Hallo Eremit, danke für Deine ausführliche Antwort! Hat mir Freude gemacht sie zu lesen und ich habe mich an vielen Stellen wiedergefunden und auch geschmunzelt! Hier zum Beispiel:
Eremit hat geschrieben:Nur fiktive Personen aus Büchern und Filmen, was wiederum zu einem etwas bizarren Verhalten führte und dieses wiederum zu einem Außenseitertum.
Das habe ich genauso erlebt! Ich habe mich in jüngeren Jahren auf die Bücher von Castaneda gestürzt und darin irgendwie Zuflucht genommen! Heute muss ich über meine eigene Realitätsferne schmunzeln, bzw. würde ich mein Verhalten damals auch als etwas bizarr beschreiben. Ich habe mich erst Jahre später gefragt, ob diese Neigung, sich auf ein Konstrukt/einen Meister einzulassen, etwas mit der Vaterlosigkeit zu tun hat. Ich habe dann zwar die Kurve gekriegt, aber es kostet alles unsagbar mehr Zeit als bei anderen. Alles "Trial and Error" sozusagen.
Eremit hat geschrieben:weil ich dadurch gelernt habe, mit mir selbst zu kommunizieren und auch meine Rolle als Mann auf eine Art und Weise kritisch hinterfragen kann, die "Vaterkindern" ungleich schwerer fällt.
Kann ich so auch bestätigen. Nur kostet das eben enorm Kraft.
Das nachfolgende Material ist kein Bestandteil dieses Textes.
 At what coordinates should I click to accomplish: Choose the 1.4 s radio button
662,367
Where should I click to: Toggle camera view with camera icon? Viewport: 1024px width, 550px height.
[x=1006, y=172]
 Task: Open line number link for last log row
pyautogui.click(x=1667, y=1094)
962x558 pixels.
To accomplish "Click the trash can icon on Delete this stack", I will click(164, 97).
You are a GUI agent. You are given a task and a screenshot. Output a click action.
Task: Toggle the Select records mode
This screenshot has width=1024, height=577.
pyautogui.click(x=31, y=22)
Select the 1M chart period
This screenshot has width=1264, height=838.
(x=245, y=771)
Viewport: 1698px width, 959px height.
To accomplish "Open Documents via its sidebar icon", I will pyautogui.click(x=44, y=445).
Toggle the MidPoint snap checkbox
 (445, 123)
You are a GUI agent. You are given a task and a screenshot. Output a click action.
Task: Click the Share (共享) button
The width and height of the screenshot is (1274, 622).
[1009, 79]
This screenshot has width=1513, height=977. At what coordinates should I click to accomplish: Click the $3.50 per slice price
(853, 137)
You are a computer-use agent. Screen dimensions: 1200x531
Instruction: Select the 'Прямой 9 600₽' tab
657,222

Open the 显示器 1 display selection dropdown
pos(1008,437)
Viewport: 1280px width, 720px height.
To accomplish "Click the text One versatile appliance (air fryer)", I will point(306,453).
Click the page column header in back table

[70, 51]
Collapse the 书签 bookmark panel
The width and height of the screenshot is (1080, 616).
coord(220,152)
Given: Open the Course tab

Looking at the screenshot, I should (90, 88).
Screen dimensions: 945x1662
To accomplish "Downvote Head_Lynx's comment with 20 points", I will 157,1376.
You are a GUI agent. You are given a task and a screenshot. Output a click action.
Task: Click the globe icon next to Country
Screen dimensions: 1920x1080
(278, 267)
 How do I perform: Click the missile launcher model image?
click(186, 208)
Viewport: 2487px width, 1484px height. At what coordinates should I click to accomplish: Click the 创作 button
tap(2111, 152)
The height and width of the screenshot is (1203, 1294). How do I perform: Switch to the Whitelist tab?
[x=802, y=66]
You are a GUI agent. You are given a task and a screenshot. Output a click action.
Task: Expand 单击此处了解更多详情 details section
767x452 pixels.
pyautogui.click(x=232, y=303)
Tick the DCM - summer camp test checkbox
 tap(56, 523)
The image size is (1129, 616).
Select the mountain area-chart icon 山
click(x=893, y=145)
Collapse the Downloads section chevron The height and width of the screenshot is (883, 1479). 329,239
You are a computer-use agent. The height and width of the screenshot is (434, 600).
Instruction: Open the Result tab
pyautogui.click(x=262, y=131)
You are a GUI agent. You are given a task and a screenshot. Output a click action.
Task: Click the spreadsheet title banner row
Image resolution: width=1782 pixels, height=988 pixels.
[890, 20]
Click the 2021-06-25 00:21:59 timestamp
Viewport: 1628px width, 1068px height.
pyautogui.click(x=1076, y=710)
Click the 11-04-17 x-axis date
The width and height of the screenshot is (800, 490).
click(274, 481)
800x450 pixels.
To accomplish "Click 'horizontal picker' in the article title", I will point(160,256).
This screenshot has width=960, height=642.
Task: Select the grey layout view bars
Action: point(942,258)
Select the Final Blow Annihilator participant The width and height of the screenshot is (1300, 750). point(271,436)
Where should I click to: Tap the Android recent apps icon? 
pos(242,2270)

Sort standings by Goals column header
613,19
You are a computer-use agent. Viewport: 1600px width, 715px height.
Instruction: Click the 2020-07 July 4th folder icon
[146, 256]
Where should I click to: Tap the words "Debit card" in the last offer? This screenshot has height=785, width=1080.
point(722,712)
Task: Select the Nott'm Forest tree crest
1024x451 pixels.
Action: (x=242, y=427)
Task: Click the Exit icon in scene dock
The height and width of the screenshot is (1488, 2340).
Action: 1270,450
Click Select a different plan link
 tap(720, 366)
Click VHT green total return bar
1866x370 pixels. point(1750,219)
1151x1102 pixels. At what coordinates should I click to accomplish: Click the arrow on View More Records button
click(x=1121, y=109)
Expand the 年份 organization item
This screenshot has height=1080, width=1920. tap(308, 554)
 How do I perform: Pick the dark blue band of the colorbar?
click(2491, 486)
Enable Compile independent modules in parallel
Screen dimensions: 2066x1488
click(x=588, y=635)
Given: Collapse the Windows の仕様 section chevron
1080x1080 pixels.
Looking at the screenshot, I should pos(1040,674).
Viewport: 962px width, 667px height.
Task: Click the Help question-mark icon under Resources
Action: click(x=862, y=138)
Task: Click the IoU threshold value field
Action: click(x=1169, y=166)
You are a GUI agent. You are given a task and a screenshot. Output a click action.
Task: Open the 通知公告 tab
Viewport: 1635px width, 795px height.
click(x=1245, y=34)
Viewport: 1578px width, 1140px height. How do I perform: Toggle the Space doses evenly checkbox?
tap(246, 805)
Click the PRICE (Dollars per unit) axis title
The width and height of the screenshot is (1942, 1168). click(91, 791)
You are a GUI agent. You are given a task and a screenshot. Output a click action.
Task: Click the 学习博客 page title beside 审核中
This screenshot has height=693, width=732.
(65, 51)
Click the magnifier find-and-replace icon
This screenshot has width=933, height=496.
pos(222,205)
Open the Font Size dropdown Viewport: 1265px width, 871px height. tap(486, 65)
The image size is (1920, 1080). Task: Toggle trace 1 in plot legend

Und während ich bei meinen Vaterkinderfreunden oft das Gefühl habe, die kommen mit "Autopilot" durchs Leben, frage ich mich an jeder Kreuzung, war das jetzt links oder rechts. Berufswahl ist da zum Beispiel ein Thema. Ich weiß, auch wenn ich sonst nichts über ihn weiß, was mein Vater für einen Beruf hat. Was meine Talente betrifft wäre ich in diesem technischen Beruf sicher gut aufgehoben. Als "Suchender" landet man aber eher in kreativen Berufen, so auch ich. Mit Erfolg sogar. Aber ich werde das Gefühl nicht los, das diese Berufswahl eher ein Symptom meiner Orientierungslosigkeit war als ein Ausdruck wirklicher Interessen und Wünsche.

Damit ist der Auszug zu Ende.